Deyaa Adib: Thank you, Thane. So, to answer your question, the purpose of having this Phase 2 component of the Phase 2/3 design is to further optimize the dose that will be later on called the recommended Phase 3 dose. And this is essentially, if you go backwards in 2023, the FDA has initiated Project Optimus and it grows across the board in drug development to ensure that sponsors have identified the right dose moving forward that will offer patients maximum clinical benefit with the lowest risk in terms of adverse events. So, we are essentially complying with the FDA requirements to optimize the dose before we start the Phase 3 registration trial. So, this is our thinking about dose optimization.

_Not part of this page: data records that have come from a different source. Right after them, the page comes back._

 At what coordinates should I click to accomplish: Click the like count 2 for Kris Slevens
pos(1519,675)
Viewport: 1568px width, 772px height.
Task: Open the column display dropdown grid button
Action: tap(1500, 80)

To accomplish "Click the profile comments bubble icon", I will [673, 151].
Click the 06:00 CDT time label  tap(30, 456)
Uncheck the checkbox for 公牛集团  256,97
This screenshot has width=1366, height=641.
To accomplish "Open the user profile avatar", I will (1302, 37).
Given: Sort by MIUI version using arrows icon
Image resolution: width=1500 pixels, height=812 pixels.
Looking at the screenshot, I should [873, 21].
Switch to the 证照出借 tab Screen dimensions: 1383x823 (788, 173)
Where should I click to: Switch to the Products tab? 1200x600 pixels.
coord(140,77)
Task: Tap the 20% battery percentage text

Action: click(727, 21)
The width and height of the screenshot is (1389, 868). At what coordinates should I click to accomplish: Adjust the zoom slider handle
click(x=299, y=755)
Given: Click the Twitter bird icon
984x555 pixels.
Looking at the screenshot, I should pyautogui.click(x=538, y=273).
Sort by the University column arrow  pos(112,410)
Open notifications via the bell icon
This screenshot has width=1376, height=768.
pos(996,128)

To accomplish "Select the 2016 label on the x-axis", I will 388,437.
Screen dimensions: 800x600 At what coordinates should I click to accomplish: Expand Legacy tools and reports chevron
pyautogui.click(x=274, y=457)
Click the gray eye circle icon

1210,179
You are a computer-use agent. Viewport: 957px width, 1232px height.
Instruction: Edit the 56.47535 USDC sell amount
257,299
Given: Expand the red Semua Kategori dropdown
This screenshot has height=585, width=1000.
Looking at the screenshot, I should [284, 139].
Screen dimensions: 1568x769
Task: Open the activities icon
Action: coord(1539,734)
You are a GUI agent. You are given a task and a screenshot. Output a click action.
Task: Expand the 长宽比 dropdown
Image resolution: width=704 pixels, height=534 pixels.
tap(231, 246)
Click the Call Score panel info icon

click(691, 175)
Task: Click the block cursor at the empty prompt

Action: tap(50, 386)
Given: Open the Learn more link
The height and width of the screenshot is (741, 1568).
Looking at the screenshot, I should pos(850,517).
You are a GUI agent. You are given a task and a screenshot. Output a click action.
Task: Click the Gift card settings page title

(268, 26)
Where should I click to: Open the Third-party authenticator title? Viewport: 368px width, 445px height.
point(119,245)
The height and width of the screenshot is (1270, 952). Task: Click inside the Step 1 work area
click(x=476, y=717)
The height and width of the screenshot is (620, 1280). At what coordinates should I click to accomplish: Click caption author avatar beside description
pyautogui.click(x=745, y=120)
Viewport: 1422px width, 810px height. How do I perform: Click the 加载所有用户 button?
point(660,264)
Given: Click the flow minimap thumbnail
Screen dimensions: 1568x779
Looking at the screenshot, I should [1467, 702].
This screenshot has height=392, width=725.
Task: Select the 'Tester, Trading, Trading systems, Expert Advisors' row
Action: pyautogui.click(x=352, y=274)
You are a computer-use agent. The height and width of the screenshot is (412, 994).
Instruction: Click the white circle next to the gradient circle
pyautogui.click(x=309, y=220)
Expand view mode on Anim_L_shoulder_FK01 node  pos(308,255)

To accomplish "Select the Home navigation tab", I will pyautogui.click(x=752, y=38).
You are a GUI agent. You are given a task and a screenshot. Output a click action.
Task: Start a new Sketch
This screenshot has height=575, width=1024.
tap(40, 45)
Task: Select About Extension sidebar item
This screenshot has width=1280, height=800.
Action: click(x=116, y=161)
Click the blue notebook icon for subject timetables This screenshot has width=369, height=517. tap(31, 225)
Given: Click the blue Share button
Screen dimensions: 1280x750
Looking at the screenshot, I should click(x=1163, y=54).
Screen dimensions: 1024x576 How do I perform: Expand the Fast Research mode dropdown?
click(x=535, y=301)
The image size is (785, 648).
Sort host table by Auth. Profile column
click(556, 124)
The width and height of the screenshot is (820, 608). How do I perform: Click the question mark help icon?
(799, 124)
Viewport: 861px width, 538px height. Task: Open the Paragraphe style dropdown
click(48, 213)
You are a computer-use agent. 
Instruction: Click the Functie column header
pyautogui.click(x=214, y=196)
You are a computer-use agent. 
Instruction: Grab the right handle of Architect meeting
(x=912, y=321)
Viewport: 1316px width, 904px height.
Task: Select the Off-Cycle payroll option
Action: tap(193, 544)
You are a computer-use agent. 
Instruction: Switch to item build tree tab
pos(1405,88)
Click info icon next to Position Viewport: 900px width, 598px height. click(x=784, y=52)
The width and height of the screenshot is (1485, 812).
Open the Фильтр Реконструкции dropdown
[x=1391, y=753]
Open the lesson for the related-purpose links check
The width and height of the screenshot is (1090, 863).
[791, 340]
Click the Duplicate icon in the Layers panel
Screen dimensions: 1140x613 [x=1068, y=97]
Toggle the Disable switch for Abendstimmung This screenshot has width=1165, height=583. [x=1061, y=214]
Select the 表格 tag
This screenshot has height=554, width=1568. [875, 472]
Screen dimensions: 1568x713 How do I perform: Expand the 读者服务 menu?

Thane Wettig: And then one final comment, Dina, in addition to what Deyaa articulated, is we also plan on, again, pending concordance with the FDA, plan on treating all the patients in this dose optimization phase with the PET46 biomarker as well and then doing a post-hoc analysis to assess the correlation of CD46 expression and response to the ADC. And so that’s also an important component of the dose optimization part of the ongoing design.
Unidentified Analyst: Got it. Thank you so much.
Operator: Thank you. Our next question comes from Paul Choi with Goldman Sachs. You may proceed.
Paul Choi: Hi, thank you. Good afternoon and thank you for taking our questions. Just to follow-up on the prior question with regard to the Phase 2 monotherapy dose optimization. Your timeline calls for data potentially in 2026. I’m just curious if you — if there’s anything in terms of your insight from the monotherapy portion, particularly at the higher doses that might be able to accelerate that timeline for the Phase 2 dose optimization? My second question is just with regard to EVRENZO in China. You’ve maintained your updated timing for the CIA indication for second half of this year. But just to confirm your expectation for inclusion in the NRDL would be for no earlier than calendar 2026? If you could confirm that, that would be great. Thank you.
Thane Wettig: Thanks Paul. Regarding the kind of the 2026 timeline for FG-3246, now that we’ve taken a step back and that we’ve done a lot more thinking around this proposed Phase 2/3 design that we will discuss with the FDA, it’s probably a bit premature to talk about when we would see the totality of that dose optimization data set. Our goal would be to get this trial started as quickly as we can after discussion with the FDA and alignment with them and then begin execution. We think it will be a — it has the potential to be a rapidly enrolling trial. It’s not a huge cohort of patients in this dose optimization phase. And so our plan would be to get to execution as quickly as we possibly can. Deyaa, would you add anything to that?
Deyaa Adib: No. To your point, Thane, this will be a data-driven study and it will inform us in terms of not only dose optimization or the recommended Phase 3 dose, but also enabling us to select the patients who will make the best clinical benefit out of this ADC going into the Phase 3 component of the trial.
Thane Wettig: Great. And then Paul, I’ll ask Chris to comment on the updated CIA timing guidance.
Chris Chung: So, Paul, we updated the timing of the projected approval timeframe based on the current progress at the CD of the review of the technical filing. We are projecting a second half 2024. Although right now, we’re not in a position to comment on the regulatory review process. But to be conservative, we moved it to second half. To answer your specific question, would that mean that we would not have reimbursement for the indication of CIA until January 1st, 2026? The answer is yes. In order for us to qualify for NRDL starting January 1st, 2025, we would need to be approved by 2024 June 30th.
Paul Choi: Okay, great. Thank you.
Thane Wettig: Yes. And so Paul, we do believe that there’s still a chance to hit the approval timing that would allow us to have NRDL inclusion for the CIA indication in 2025, right? And so the team continues to work very closely with the CDE on the review. It’s just premature at this point in time to be able to handicap whether or not we’ll be able to achieve that. But please know that it’s a really important goal for us.
Paul Choi: Okay, great. Thanks for clarifying that. Thank you.
Operator: Thank you. I would now like to turn the call back over to Thane Wettig for any closing remarks.
Thane Wettig: Yes, guys, we appreciate your participation in today’s investor call and your continued interest in FibroGen and thank you for the questions. Enjoy the rest of your day.
Operator: Thank you. This concludes the conference. Thank you for your participation. You may now disconnect.